■ TO DO
Print, word for word, every line from the beginning of the listing up to and including the line with "You are a GUI". Pictures are to be excluded.

■ INPUT DATA

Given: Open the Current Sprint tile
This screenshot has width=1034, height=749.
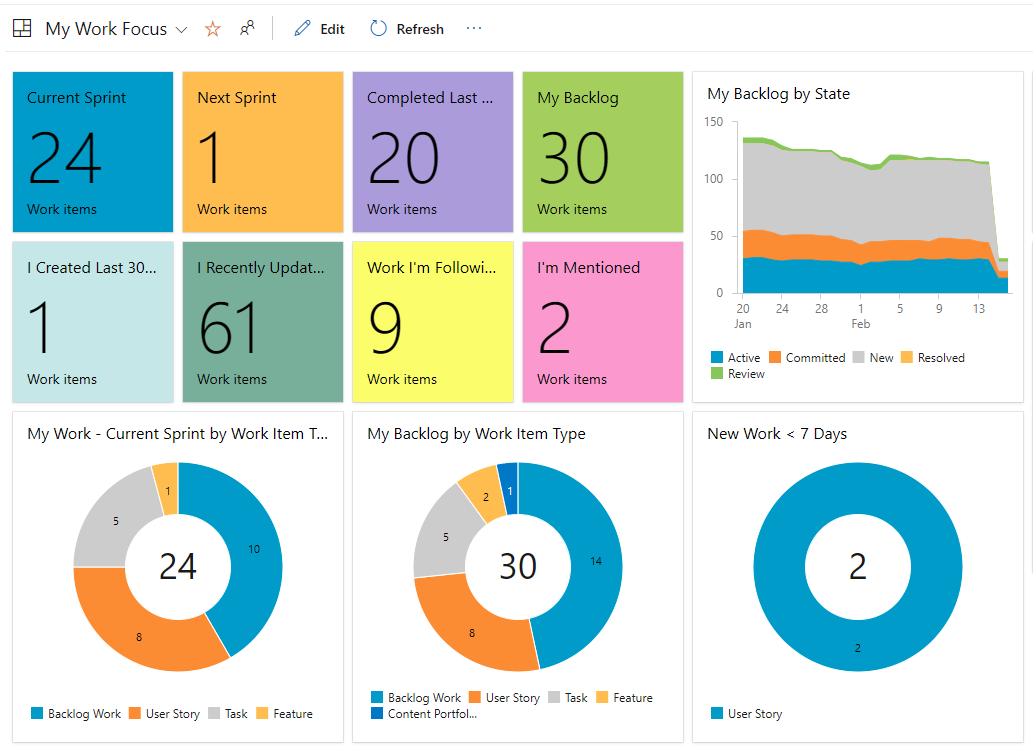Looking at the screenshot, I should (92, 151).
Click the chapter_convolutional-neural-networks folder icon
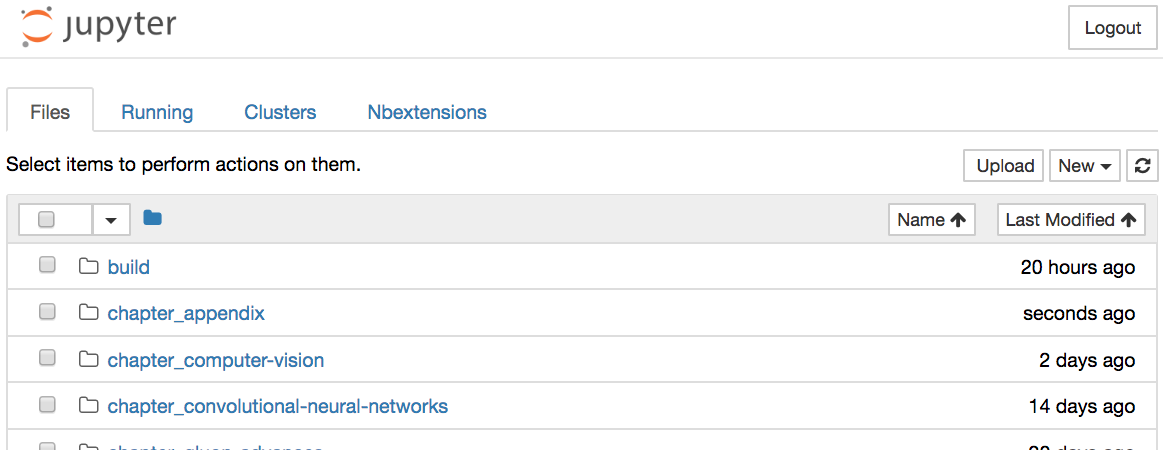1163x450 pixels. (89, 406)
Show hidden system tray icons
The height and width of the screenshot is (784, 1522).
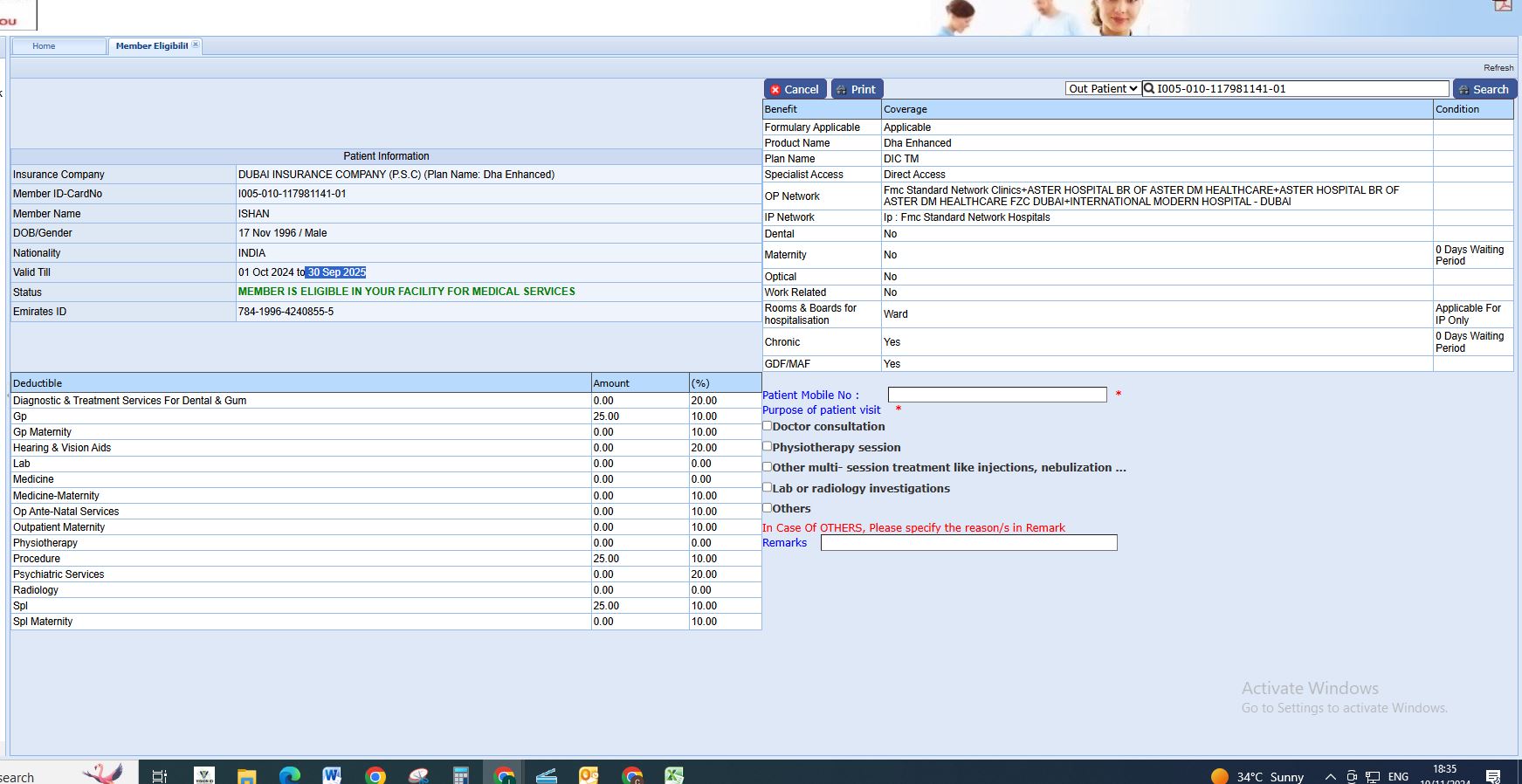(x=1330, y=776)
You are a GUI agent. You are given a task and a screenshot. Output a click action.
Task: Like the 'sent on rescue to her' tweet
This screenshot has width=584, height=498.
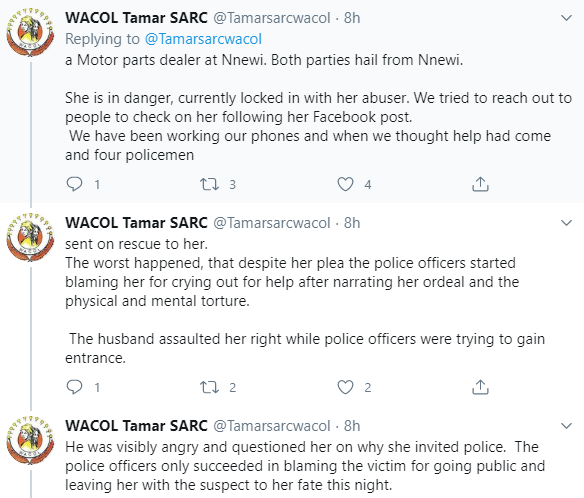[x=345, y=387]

■ RESPONSE AREA
Given: Open the Current Sprint tile
This screenshot has width=1034, height=749.
Looking at the screenshot, I should (92, 151).
Click the chapter_convolutional-neural-networks folder icon
1163x450 pixels. (89, 406)
Show hidden system tray icons
The height and width of the screenshot is (784, 1522).
(x=1330, y=776)
You are a GUI agent. You are given a task and a screenshot. Output a click action.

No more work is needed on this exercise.